# CLOSED: TTOC Magazine name.... (new poll)



## nutts (May 8, 2002)

The link below take you to Andrew Bakers website where you can vote on your favourite name suggested to date. I have populated all 30 entries.

This poll will close noon on Friday. At that point, I will take the top 5 and re-create the poll. This second poll will then run until noon Friday 24th Jan.

The following names have NOT been included in the poll.

- TTorque, because this a Pug magazine name.
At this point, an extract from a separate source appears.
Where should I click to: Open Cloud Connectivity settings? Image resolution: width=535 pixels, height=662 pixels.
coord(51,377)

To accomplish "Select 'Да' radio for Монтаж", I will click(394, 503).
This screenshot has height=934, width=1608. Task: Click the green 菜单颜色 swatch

We will use this as someone suggested as the Letters page
- InTTro, we will use this as the Editors intro
- BoosTT, a mods type page.


----------



## Kell (May 28, 2002)

I can't get the page to load. ???


----------



## Kell (May 28, 2002)

ignore that last post. Tried again and it popped right up.

OOer.


----------



## nutts (May 8, 2002)

The results of the first poll, based on 72 responses, are below..
If nothing happens to the results in the next 75 minutes, then the top 5 will be entered into a new poll. This new poll will run from today, till next Fri noon. The new TTOC magazine name will then be decided. The new poll thread will be posted today and this will then be disabled.

QuaTTro 26%
AbsoluTTe 14%
sTTyle 14%
Drive iTT 11%
The TTimes 11%
oTT 10%
ExciTTe 5%
6TTh Gear 4%
Pure TT 3%
GestalTT 1%
SubTTle 1%
Audi TTimes 0%
AvanTTi 0%
EnthusiasTT 0%
EnTThusiast 0%
FanaTTic 0%
FuTTure 0%
passionaTTe 0%
PresTTige 0%
Schon 0%
SporTT 0%
ToTTal 0%
ToTTallY TT 0%
TT Magazine 0%
TTechnik 0%
TTecnique 0%
TTempo 0%
TTOC Magazine 0%
TToTTal 0%
uTTerings 0%


----------



## v1teo (May 7, 2002)

QuaTTro gets my vote!

I've just recieved Poole Audi's newsletter, which is a pretty slick presentation (about 6 pages professionaly printed). Interestingly its called Quattro quarterly. No capital TT though!

Vince


----------